→ Exercise goal
Retype the entries exactly, but skip the pictures.
• • • • • • •
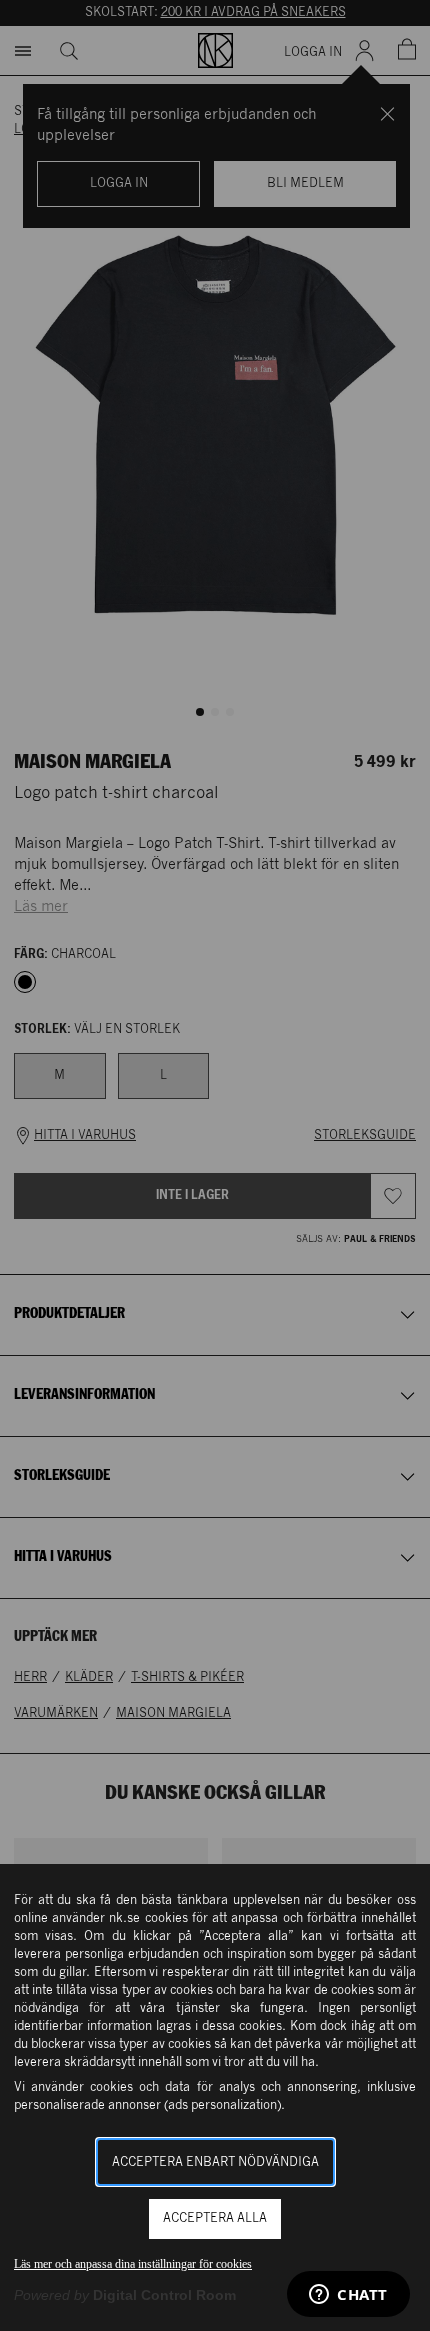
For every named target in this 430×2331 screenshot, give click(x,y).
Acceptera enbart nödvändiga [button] (215, 2162)
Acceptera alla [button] (215, 2218)
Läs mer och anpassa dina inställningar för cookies (133, 2264)
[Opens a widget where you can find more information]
• • • • • • •
→ Expected answer
For every named target in this 430×2331 screenshot, give click(x,y).
Acceptera enbart nödvändiga [button] (215, 2162)
Acceptera alla [button] (215, 2218)
Läs mer och anpassa dina inställningar för cookies (133, 2264)
[Opens a widget where you can find more information]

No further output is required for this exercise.